Challenges >>
A. Reproduce the part of the passage on Miami Hurricanes football between "For all of that, some" and "of defensive backs.", inclusive.
B. Resume the passage on Miami Hurricanes football after its final sentence.

For the remainder of the season the Hurricanes were model citizens—that is, until their 46-3 romp over Texas in the Cotton Bowl. In that game the Hurricanes were penalized 16 times for 202 yards. Nine of the penalties were for unsportsmanlike conduct or personal fouls. As it happened, Irvin had visited several of Miami's Cotton Bowl practices and had urged the Hurricane players not to abandon their raucous tradition. During the off-season the NCAA sent a videotape to member schools defining unacceptable conduct on the field. Of the 37 examples cited in the tape, the first dozen featured Miami players.

For all of that, some quite practical advice comes out of the relationships between players past and present. "Sometimes [former Miamians] know little techniques," says Barrow, who picked up a few pointers on using his hands from former linebacker Robert Bailey. On his most recent visit to campus, Wes Carroll, a wide receiver in 1989 and '90 who is now with the New Orleans Saints, taught current wideouts Kevin Williams and Horace Copeland how to break the jams of defensive backs.

Last season's starting quarterback, Gino Torretta, who is now a senior and whom many critics once compared unfavorably with his illustrious predecessors, was given a simple tip by one of them, Steve Walsh of the Saints. "Don't be greedy," Walsh told Torretta, who had been disparaged for having a weak arm.

There is, of course, no more enduring legacy at Miami than that of excellence at the quarterback position. Kelly, Bernie Kosar and Heisman Trophy winner Vinny Testaverde built reputations of mythical proportions. For a Miami quarterback, anything less than 10 victories and a bowl game is viewed as abject failure, a perception that has made the pressure of the position at times intolerable. Torretta can attest to that.

For some time he was haunted by a 1989 loss to Florida State during which he threw four interceptions while filling in for the injured Craig Erickson. Then he had to duel Brian Fortay for the starting job in preseason practice the next summer. (Having lost the battle to Torretta, Fortay transferred to Rutgers.) "There's always another person to compare you to," Torretta says. "Every year there will be another guy, and if he's not a superman, he's going to get criticized. There were times I just felt like saying, 'I don't want this. I don't need to play college football.' But you have to stop worrying about it. What good would it do me to think about how I was playing compared to Bernie?"

Dataset section >>

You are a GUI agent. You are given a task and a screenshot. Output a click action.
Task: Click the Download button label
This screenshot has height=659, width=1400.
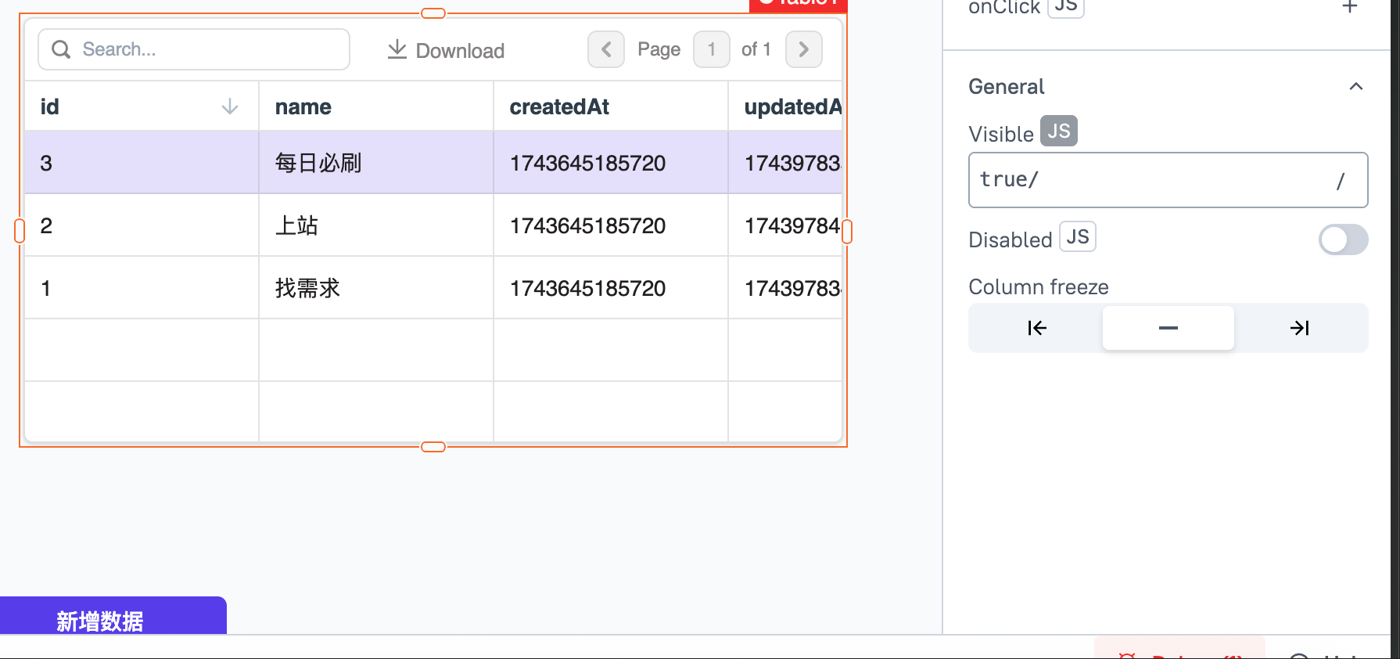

Answers to the tasks >>
A.
For all of that, some quite practical advice comes out of the relationships between players past and present. "Sometimes [former Miamians] know little techniques," says Barrow, who picked up a few pointers on using his hands from former linebacker Robert Bailey. On his most recent visit to campus, Wes Carroll, a wide receiver in 1989 and '90 who is now with the New Orleans Saints, taught current wideouts Kevin Williams and Horace Copeland how to break the jams of defensive backs.

B.
To Frank Costa, the sophomore who is regarded as the next star Miami quarterback, Torretta says, "Just believe in yourself and know you can do the job. You better have confidence in yourself, or you're not going to get it done."

Not all of the traditions are quite so benign. Take the haircuts. They began under Schnellenberger, who arrived in Miami in 1979. In the fall every freshman was forced into a chair in front of the athletic dorm, where his hair was not simply cut but obliterated by a gang of upperclassmen. Then the perpetrators took snapshots of the poor creatures and sent them home to their families. "They'd cut you bald," says Smith. "Absolutely bald. Or they'd cut some here and leave some there."

But the haircut thing turned nasty two years ago when linebacker Mick Barsala was so outraged by the experience that he protested to the administration and transferred to Cal. Coach Erickson and new athletic director Dave Maggard responded by outlawing the amateur barbering. Not that it did any good. The freshmen themselves decided to continue the tradition by shaving their own heads as a gesture of their commitment. Which should tell you something about Miami.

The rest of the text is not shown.